A reação chegou nove dias depois da homilia pronunciada por Oster no santuário mariano de Altötting, na Baviera (Alemanha). Sob o título Qual é a visão? Sobre a dignidade humana e a imagem cristã do homem, o bispo refletiu sobre o progressivo afastamento da sociedade alemã de suas raízes cristãs e suas consequências para questões como o aborto, o suicídio assistido, a gestação de substituição, o casamento, a família e a ideologia de gênero.
Oster: a dignidade do homem procede de Deus
O bispo tomou como ponto de partida o primeiro artigo da Lei Fundamental alemã, aprovada em 1949: «A dignidade do homem é inviolável». Recordou ainda que seu preâmbulo situa o povo alemão «consciente de sua responsabilidade diante de Deus e diante dos homens».
Para Oster, por trás dessa formulação existe uma determinada concepção do ser humano.
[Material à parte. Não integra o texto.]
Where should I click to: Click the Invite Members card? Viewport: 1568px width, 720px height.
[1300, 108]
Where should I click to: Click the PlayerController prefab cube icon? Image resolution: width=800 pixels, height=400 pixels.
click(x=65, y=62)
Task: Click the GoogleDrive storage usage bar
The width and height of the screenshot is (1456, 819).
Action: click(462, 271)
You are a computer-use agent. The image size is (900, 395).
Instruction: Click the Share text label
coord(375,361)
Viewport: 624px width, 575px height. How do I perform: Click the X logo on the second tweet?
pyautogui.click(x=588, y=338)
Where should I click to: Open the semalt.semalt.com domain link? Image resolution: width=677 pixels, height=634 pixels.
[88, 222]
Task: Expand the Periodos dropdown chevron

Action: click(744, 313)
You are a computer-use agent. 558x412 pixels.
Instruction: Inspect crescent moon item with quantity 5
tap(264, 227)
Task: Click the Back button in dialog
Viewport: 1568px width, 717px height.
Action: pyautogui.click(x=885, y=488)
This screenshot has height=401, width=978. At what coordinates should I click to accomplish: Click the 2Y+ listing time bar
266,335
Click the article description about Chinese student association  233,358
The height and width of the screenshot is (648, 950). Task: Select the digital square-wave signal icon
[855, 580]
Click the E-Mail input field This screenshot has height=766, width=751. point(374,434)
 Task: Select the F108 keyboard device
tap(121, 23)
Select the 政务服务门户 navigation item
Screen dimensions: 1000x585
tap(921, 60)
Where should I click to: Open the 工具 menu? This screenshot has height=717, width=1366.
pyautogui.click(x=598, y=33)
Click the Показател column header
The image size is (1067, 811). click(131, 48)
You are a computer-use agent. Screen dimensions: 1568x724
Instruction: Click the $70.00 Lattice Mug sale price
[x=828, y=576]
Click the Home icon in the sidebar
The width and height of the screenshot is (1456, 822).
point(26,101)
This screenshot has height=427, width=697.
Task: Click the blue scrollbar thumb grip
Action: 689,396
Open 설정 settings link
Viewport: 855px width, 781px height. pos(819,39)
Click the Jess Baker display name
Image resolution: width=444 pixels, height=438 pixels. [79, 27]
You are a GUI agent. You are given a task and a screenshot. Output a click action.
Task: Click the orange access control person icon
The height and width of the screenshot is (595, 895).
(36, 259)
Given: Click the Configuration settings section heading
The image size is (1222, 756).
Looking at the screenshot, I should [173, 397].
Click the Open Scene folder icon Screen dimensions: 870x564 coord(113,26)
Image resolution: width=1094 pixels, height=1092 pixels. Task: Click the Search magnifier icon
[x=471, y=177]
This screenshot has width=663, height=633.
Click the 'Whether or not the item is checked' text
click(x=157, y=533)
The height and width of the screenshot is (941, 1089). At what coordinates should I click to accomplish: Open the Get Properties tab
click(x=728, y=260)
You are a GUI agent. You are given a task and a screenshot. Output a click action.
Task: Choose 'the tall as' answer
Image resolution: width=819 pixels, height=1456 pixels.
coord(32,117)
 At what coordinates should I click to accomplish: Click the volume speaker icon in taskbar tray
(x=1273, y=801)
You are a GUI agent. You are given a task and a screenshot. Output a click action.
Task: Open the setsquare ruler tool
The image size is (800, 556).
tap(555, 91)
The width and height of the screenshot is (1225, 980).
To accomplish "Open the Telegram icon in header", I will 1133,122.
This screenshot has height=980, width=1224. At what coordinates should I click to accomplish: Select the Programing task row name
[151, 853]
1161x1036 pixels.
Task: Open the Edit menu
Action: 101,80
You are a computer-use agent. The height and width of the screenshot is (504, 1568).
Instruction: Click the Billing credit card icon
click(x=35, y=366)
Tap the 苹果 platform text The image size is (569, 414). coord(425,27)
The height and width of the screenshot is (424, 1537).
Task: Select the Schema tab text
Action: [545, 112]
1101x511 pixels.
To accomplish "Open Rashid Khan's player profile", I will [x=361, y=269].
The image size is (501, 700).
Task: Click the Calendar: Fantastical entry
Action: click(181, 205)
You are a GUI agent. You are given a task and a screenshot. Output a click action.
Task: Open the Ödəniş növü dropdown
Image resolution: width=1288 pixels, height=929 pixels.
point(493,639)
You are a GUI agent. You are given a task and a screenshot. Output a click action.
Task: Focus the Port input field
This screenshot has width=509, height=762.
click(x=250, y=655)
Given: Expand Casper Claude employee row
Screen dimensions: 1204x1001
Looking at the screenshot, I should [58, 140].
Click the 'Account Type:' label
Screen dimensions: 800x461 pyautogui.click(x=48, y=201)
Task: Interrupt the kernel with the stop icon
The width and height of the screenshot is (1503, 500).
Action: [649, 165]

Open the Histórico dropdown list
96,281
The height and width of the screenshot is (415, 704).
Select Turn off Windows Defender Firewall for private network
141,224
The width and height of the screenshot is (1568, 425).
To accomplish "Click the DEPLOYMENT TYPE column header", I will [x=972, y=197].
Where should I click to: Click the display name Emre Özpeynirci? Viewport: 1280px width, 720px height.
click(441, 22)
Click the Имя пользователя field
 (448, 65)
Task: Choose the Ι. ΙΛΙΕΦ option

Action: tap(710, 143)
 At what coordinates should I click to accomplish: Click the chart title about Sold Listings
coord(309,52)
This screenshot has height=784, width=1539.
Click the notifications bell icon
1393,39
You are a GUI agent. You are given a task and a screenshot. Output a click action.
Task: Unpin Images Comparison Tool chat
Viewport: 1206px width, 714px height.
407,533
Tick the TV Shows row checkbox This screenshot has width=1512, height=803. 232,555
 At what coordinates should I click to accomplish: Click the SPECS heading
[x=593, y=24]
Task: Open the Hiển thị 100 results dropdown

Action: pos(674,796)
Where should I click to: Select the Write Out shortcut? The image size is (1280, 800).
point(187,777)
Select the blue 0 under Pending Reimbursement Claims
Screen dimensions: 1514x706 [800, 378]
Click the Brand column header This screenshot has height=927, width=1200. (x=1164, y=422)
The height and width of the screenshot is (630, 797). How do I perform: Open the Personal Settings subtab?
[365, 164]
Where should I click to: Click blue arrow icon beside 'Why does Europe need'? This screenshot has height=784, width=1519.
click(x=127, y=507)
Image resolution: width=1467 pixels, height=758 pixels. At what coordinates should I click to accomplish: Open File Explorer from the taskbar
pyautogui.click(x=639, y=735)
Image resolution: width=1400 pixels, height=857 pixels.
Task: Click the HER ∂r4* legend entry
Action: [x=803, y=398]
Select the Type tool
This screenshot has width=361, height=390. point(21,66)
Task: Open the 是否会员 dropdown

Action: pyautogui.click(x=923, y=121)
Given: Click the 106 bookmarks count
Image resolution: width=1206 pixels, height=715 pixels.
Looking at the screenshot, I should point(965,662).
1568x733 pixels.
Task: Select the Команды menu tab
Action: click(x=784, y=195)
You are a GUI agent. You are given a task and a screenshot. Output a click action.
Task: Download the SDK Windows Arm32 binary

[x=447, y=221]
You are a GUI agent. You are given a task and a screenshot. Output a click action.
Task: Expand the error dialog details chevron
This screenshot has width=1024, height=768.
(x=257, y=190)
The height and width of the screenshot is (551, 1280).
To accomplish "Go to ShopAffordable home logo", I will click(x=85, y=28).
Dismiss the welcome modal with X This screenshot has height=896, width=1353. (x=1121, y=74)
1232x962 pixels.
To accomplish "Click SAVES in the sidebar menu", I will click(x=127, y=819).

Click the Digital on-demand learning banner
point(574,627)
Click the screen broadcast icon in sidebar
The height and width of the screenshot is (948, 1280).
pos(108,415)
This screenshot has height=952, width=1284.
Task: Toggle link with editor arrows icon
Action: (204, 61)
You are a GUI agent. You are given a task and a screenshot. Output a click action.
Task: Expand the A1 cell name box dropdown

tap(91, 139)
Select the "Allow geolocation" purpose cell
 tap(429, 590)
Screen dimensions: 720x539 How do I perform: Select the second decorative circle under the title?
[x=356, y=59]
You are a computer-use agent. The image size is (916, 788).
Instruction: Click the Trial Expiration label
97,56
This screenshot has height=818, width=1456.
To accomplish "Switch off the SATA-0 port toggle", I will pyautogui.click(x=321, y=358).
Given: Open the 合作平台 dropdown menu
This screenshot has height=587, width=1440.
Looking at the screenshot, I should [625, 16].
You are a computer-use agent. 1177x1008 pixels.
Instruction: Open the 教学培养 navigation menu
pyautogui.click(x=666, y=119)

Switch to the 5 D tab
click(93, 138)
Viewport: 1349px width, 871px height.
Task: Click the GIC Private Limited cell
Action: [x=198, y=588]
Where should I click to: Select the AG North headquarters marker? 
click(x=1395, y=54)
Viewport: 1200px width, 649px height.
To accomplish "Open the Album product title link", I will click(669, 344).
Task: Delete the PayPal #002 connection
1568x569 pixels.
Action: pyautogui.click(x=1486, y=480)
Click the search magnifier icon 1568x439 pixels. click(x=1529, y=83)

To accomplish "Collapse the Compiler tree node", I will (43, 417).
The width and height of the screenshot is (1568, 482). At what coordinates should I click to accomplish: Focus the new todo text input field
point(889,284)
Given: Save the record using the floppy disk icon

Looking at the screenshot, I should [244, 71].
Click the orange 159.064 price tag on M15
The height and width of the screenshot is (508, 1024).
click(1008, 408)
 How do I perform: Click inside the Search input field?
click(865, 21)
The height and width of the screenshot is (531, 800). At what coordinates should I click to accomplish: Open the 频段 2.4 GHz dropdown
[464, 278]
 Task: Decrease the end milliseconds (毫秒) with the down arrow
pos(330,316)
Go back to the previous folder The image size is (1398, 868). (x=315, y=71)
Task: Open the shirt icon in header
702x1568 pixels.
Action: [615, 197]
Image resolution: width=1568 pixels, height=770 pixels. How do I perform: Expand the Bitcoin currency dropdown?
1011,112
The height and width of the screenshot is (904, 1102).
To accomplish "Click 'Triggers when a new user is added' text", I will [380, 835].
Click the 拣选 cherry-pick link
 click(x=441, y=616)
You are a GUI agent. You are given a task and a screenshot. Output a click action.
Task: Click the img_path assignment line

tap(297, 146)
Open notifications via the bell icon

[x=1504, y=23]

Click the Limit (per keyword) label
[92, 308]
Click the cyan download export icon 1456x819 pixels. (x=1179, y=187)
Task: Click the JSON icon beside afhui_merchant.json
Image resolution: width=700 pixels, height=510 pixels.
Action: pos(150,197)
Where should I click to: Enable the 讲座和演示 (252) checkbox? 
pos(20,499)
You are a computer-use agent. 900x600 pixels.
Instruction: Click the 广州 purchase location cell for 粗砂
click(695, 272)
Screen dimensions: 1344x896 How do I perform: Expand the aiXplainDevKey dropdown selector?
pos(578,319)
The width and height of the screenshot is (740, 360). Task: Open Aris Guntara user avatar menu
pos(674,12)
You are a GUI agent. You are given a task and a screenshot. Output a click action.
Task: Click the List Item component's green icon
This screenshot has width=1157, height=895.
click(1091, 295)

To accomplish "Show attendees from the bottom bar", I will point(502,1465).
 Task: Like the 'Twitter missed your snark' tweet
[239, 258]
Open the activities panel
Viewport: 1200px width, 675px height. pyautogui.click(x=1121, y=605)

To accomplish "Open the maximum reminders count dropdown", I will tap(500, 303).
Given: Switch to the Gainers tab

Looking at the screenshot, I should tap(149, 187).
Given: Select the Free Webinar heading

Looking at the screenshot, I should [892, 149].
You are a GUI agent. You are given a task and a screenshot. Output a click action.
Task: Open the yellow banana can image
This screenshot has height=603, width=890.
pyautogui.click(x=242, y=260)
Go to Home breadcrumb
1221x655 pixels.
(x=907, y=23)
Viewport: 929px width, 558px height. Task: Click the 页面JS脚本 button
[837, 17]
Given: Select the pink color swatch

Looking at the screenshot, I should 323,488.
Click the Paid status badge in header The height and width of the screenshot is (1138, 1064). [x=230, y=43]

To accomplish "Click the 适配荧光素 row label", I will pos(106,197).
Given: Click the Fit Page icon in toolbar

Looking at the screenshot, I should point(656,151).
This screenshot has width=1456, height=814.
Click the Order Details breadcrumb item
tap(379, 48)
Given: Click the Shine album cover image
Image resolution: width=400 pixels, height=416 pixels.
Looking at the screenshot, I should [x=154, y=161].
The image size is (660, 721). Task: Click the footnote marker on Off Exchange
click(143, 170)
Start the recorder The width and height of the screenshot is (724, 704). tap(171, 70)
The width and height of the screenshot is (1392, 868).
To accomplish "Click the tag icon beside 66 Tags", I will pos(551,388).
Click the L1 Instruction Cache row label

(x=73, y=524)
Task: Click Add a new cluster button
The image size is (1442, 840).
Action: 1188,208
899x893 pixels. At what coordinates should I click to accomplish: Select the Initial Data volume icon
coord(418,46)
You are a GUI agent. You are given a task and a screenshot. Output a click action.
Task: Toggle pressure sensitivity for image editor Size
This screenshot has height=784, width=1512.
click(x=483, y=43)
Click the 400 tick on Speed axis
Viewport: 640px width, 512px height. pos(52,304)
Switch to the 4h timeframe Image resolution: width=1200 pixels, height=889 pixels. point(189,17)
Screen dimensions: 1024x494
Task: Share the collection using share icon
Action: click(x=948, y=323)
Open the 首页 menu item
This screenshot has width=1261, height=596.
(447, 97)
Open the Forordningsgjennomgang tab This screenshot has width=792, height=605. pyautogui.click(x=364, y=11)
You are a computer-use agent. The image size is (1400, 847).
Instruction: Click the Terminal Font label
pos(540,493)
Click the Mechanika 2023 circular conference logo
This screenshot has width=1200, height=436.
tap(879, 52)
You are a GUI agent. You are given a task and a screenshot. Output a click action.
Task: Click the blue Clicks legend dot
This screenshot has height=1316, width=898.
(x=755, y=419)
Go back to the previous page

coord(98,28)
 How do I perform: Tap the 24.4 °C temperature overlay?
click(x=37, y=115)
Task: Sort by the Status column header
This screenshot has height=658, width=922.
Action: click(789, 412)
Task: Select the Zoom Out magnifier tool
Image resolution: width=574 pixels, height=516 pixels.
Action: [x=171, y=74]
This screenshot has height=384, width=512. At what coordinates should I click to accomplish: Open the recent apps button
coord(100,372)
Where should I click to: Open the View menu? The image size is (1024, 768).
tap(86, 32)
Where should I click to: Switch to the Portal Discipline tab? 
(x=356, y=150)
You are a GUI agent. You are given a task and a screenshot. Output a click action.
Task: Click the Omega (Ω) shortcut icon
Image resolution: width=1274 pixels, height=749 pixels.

A antropologia cristã permite afirmar que a dignidade não depende de uma concessão do Estado, da autonomia individual ou do exercício de determinadas capacidades, mas de que o homem foi criado à imagem de Deus.
«A condição de imagem de Deus como fonte de nossa dignidade não nos pode ser tirada por ninguém», afirmou.
O prelado colocou como exemplos o embrião no ventre materno e uma pessoa em coma próxima da morte. A ausência do exercício atual de capacidades como a razão ou a liberdade não diminui, sustentou, sua condição pessoal nem sua dignidade.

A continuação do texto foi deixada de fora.